Reform UK, formerly the Brexit Party, is now more popular among male voters than the governing Conservative Party. Nearly one in five—or 19% of—British men back Reform.
The Tories, whose position in the polls has been in freefall amid constant failures to control the nation’s borders and manage the economy, are trailing on a meagre 17%. Twenty-nine per cent of men are either undecided or know they won’t vote, while 41% back Labour.
That is all according to a new YouGov poll reported in The Sunday Times, which also suggests that Reform is ahead of the Conservatives overall in the north of England—particularly in culturally conservative, so-called ‘Red Wall’ seats which leant their backing to the Conservatives in 2019 in the hope of “getting Brexit done.”
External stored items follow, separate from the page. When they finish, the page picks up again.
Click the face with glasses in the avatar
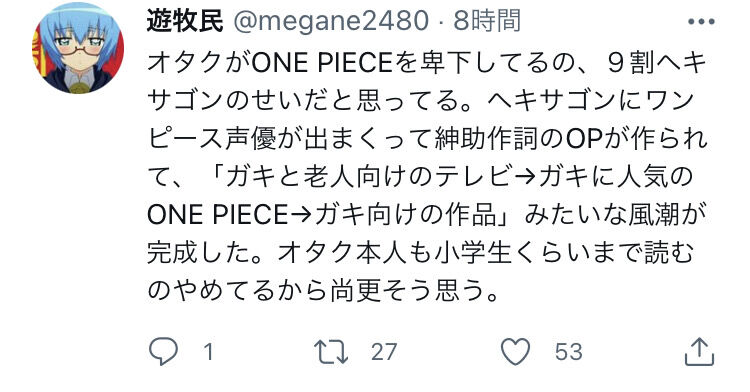This screenshot has width=750, height=392. click(x=78, y=50)
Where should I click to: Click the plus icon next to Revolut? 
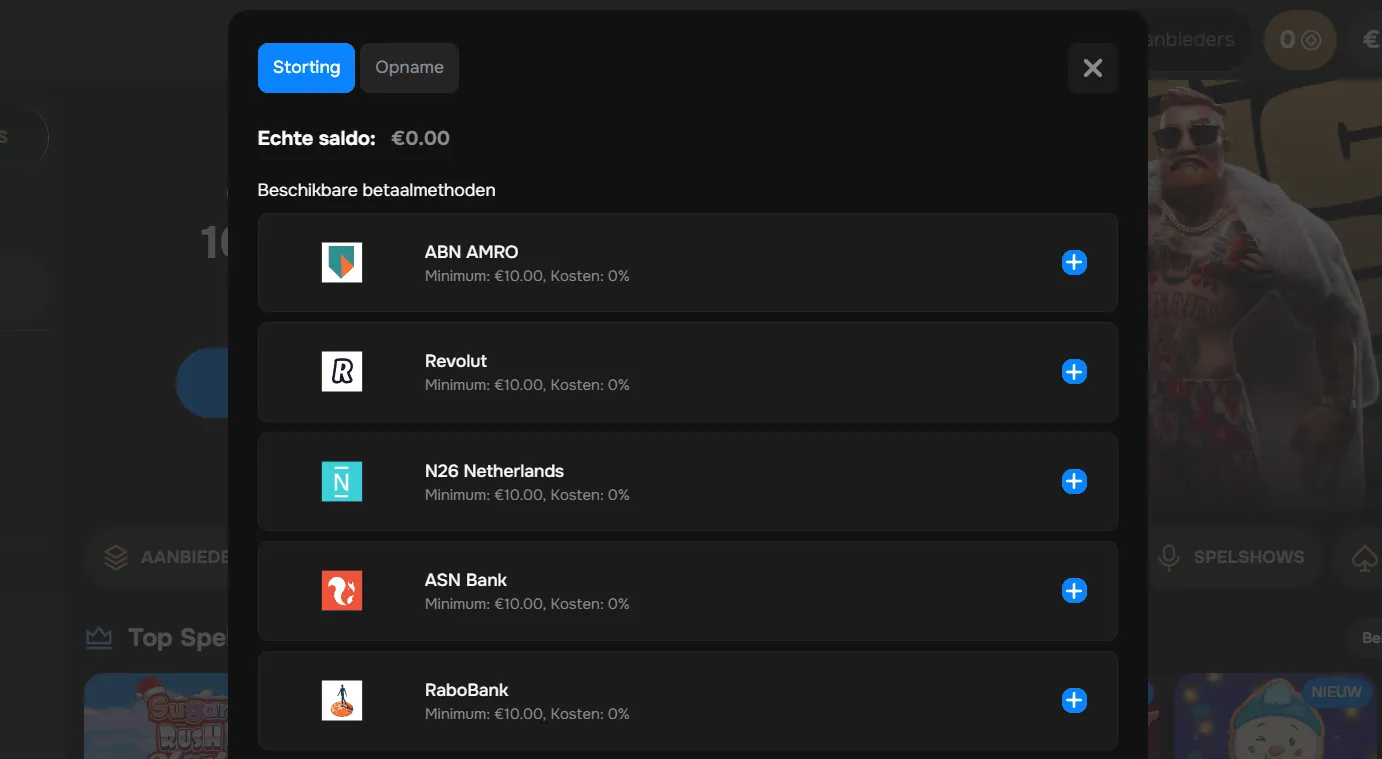(1074, 371)
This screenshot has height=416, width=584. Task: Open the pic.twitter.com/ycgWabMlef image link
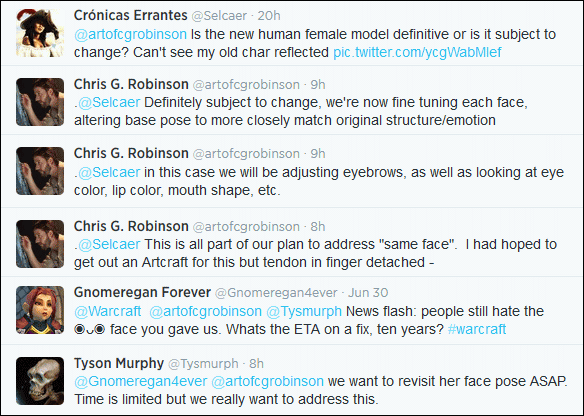(417, 52)
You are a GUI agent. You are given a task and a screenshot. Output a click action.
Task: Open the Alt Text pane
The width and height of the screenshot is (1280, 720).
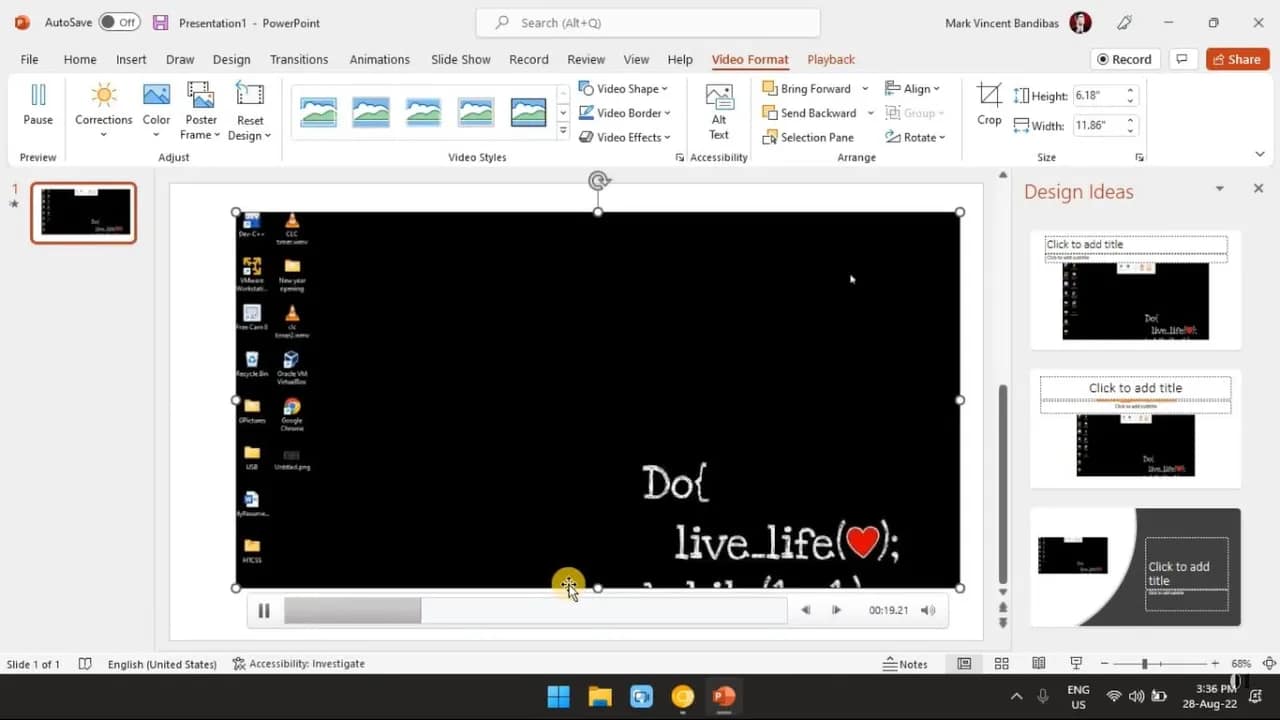pyautogui.click(x=718, y=107)
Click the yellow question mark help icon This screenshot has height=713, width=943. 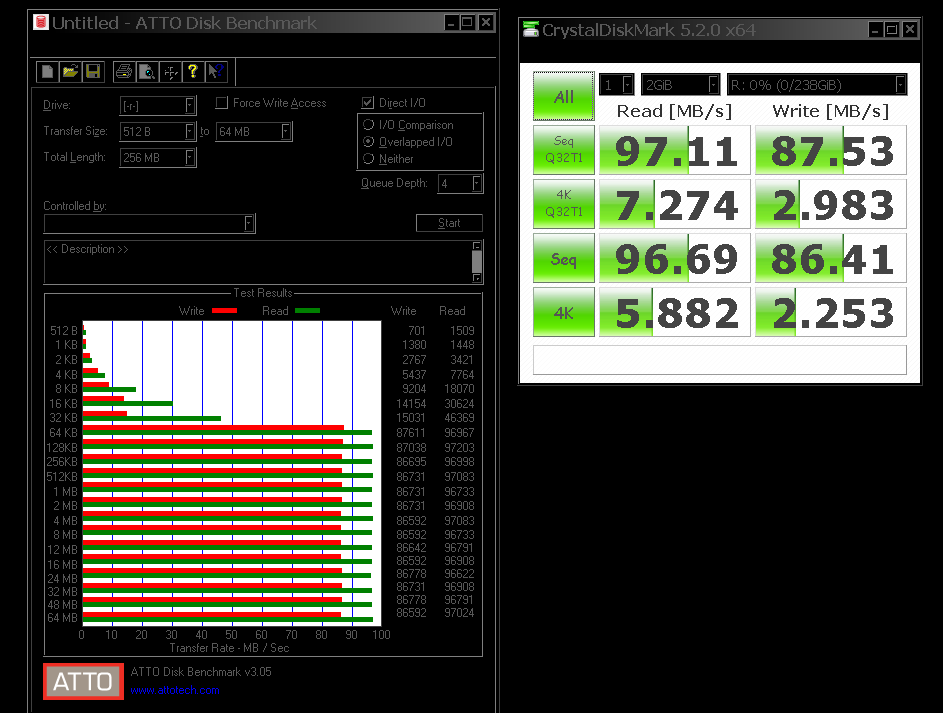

The news comes less than a fortnight after former UKIP leader Nigel Farage, who is ‘honorary president’ of Reform, said Britain’s political class didn’t understand the significance of former Tory deputy chairman Lee Anderson’s defection to Reform UK.
Anderson himself has described the new polling as “staggering,” but “not surprising.”
The results add further credibility to the view that the next general election could be an “extinction-level event” for the beleaguered Conservatives. The party has been in office for almost a decade and a half, but has repeatedly failed to enact its countless tough-sounding, conservative pledges on key electoral issues like crime, the environment, education and, most significantly, immigration.
Then-Tory PM David Cameron said in 2010 that his party would limit legal migration to “tens of thousands” each year. Radically cutting numbers was also a central hope of the pro-Brexit movement. Yet it is now expected that the UK population will hit 70 million 11 years earlier than predicted because of mass migration. And Cameron, who made the phoney pledge all those years ago, has been welcomed back into cabinet—as foreign secretary, no less—by the party’s latest socially liberal leader, Rishi Sunak. The Conservatives, to put it simply, radiate the impression that they haven’t got a clue about how to enact the changes that they promise—or, perhaps, that they just don’t care.
But however much this encourages voters to ditch the Tories and back Reform, Labour is still in prime position to win the next election, after which point Britain’s large anti-mass migration and anti-‘woke’ voter base can expect to be betrayed even further.